Di Maio: "No al governo di tutti, gli italiani hanno scelto noi. Padoan irresponsabile"

Il capo politico del M5S non arretra: "Gli italiani hanno scelto noi". Poi attacca duramente il ministro dell'Economia per come ha presentato la situazione dell'Italia a Bruxelles

L'arrivo di Luigi Di Maio tra i giornalisti internazionali (Ansa)
L'arrivo di Luigi Di Maio tra i giornalisti internazionali (Ansa)
TiscaliNews

"C'è stata una grande investitura popolare". Il voto del 4 marzo ha espresso la fiducia in un colore politico, in un premier e in un programma. Quelli del MoVimento 5 Stelle. Perciò Luigi Di Maio è tranchant nel parlare alla stampa estera. E ribadisce: "Noi non contempliamo nessuna ipotesi di governo istituzionale e di governo di tutti, gli italiani hanno votato un candidato premier, un programma e una squadra. Le presidenze delle Camere non riguardano la questione del governo, non devono essere legate a dinamiche di governo, ma sono figure di garanzia che riguardano il Parlamento". Prima resa dei conti a partire dal 23 marzo quindi, quando si faranno le prove di insediamento parlamentari con la nomina dei presidenti di Camera e Senato. Specie quest'ultima carica è sotto lo sguardo attento del Quirinale. Preso in mezzo al rebuso di un governo per cui nessuno ha i numeri di per sé, mentre tutti si arroccano nelle loro posizioni e sono indisponibili a trattare con le altre parti politiche.

"Undici milioni di italiani ci hanno scelto"

Nessuna alleanza, dunque? Il Pd si dice all'opposizione, la Lega non scopre le carte e rilancia i propri programmi e slogan. Il capo politico dei Cinque Stelle non arretra: "Undici milioni di italiani si sono espressi sul nostro programma. Siamo aperti al dialogo sui temi che interessano l'Italia, nessuno al momento si è fatto avanti". Ed è durissimo con il ministro dell'Economia del governo Renzi: "Le nostre misure economiche saranno sempre ispirate alla stabilità del Paese: non vogliamo trascinare le dinamiche economiche nelle diatribe politiche. Credo che oggi Padoan sia stato irresponsabile a trascinare le questioni tra Italia e Bruxelles rispondendo 'non so' a proposito del futuro dell'Italia. E' stata quasi una provocazione, come a dire che 'ora che me vado all'opposizione avveleno i pozzi. Tutti siamo chiamati alle responsabilità".
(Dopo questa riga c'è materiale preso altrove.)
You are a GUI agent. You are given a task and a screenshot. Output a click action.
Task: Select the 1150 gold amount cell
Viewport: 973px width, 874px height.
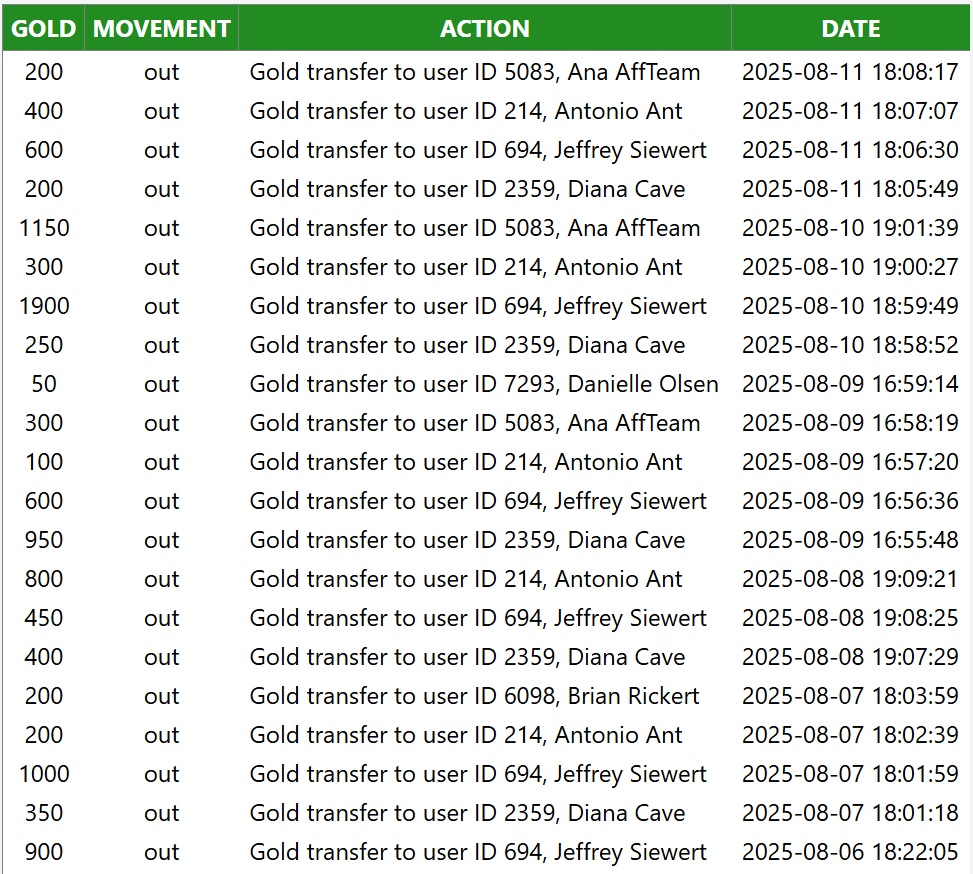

Superare i vincoli europei

"Mi pare che ormai tutti concordino che vada rivisitato o superato il tetto del rapporto deficit/Pil al 3%, ora vediamo come. Se andassimo al governo sarei contento di discutere a quei tavoli su come rivedere i parametri sugli investimenti: noi abbiamo a cuore l'idea di ridurre il debito pubblico ma con misure espansive". Nel rispondere alle domande della stampa estera, Luigi Di Maio ha parlato del rapporto che un probabile esecutivo targato M5S avvierebbe con l'Ue: "Non penso sia semplicemente una visione di Macron e della Merkel: tutta l'Europa riflette su come cambiare e io non ho pregiudizi, noi non vogliamo avere niente a che fare con gli estremisti". Sulle difficoltà nel formare il nuovo governo italiano: "Io penso ad avviare questa legislatura, non alla legge elettorale". E ancora: "Ci stiamo candidando alla guida del Paese perchè siamo una forza nazionale, le altre sono forze territoriali. Sento la responsabilità di imporre, tra virgolette, un nuovo metodo nel dialogo tra le forze politiche, sui temi, non sulle cariche. Non abbiamo solo la rovina della sinistra, ma dei partiti tradizionali". Sulle modalità di controllo via Web dei meccanismi della democrazia, tipica del M5S, il leader Di Maio specifica: "Il tema dell'eventuale referendum online sull'accordo per il governo verrà dopo. Si tratta di passaggi successivi all'interlocuzione. Ora siamo a quello, dopo troveremo i modi per la consultazione". Sulla sua durata nel ruolo istituzionale: "Il tema del limite doppio mandato è fondamentale per noi e si basa su un concetto importante: non esistono politici di professione".